Country Names¶

Introduction¶

The function clean_country() cleans a column containing country names and/or ISO 3166 country codes, and standardizes them in a desired format. The function validate_country() validates either a single country or a column of countries, returning True if the value is valid, and False otherwise. The countries/regions supported and the regular expressions used can be found on GitHub.

Countries can be converted to and from the following formats via the input_format and output_format parameters:

Short country name (name): “United States”
Official state name (official): “United States of America”
ISO 3166-1 alpha-2 (alpha-2): “US”
ISO 3166-1 alpha-3 (alpha-3): “USA”
ISO 3166-1 numeric (numeric): “840”

input_format can be set to “auto” which automatically infers the input format. A tuple of input formats may also be used to indicate that the input may be any of the given input formats.

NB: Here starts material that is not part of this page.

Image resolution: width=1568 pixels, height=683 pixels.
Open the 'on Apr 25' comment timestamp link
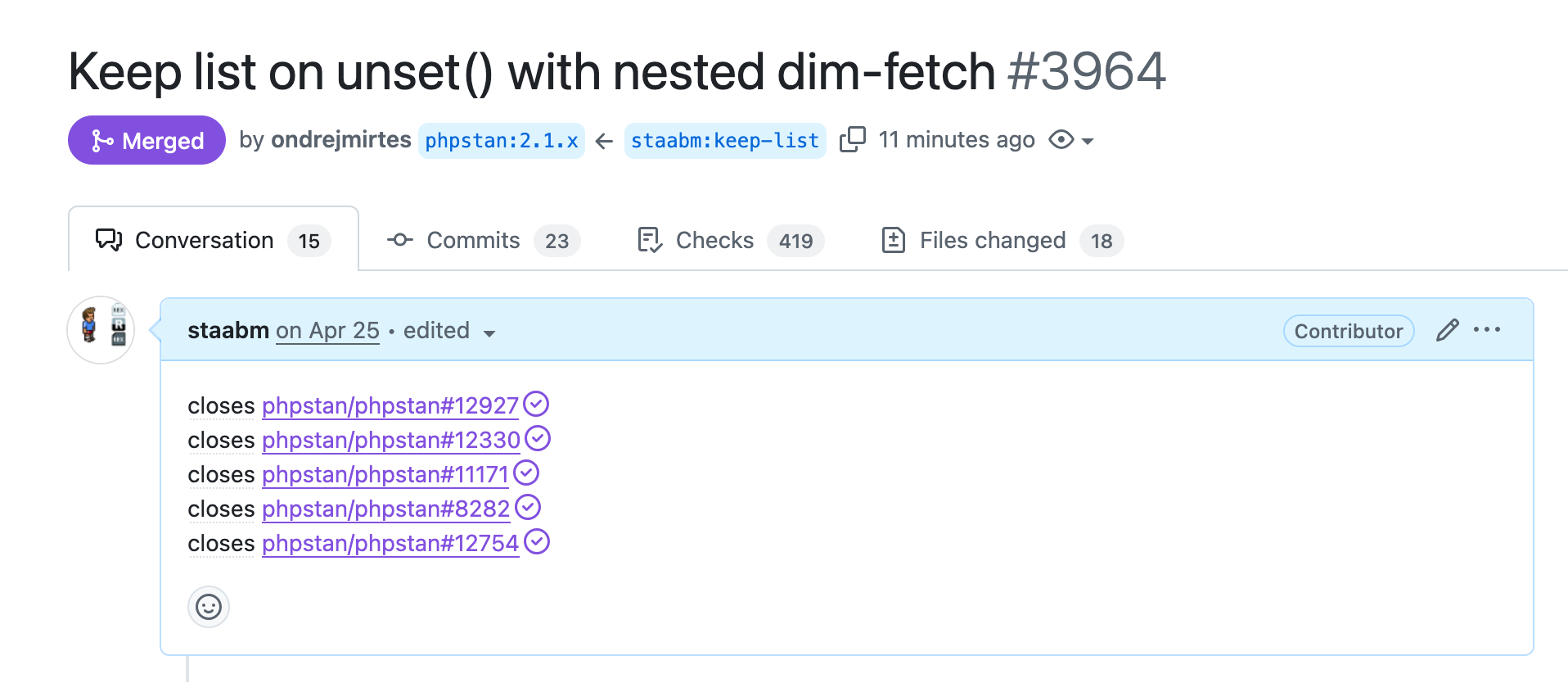tap(327, 330)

The strict parameter allows for control over the type of matching used for the “name” and “official” input formats.

False (default for clean_country()), search the input for a regex match
True (default for validate_country()), look for a direct match with a country value in the same format

The fuzzy_dist parameter sets the maximum edit distance (number of single character insertions, deletions or substitutions required to change one word into the other) allowed between the input and a country regex.

0 (default), countries at most 0 edits from matching a regex are successfully cleaned
1, countries at most 1 edit from matching a regex are successfully cleaned
n, countries at most n edits from matching a regex are successfully cleaned

Invalid parsing is handled with the errors parameter:

“coerce” (default): invalid parsing will be set to NaN
“ignore”: invalid parsing will return the input
“raise”: invalid parsing will raise an exception

After cleaning, a report is printed that provides the following information:

How many values were cleaned (the value must have been transformed).
How many values could not be parsed.
A summary of the cleaned data: how many values are in the correct format, and how many values are NaN.

The following sections demonstrate the functionality of clean_country() and validate_country().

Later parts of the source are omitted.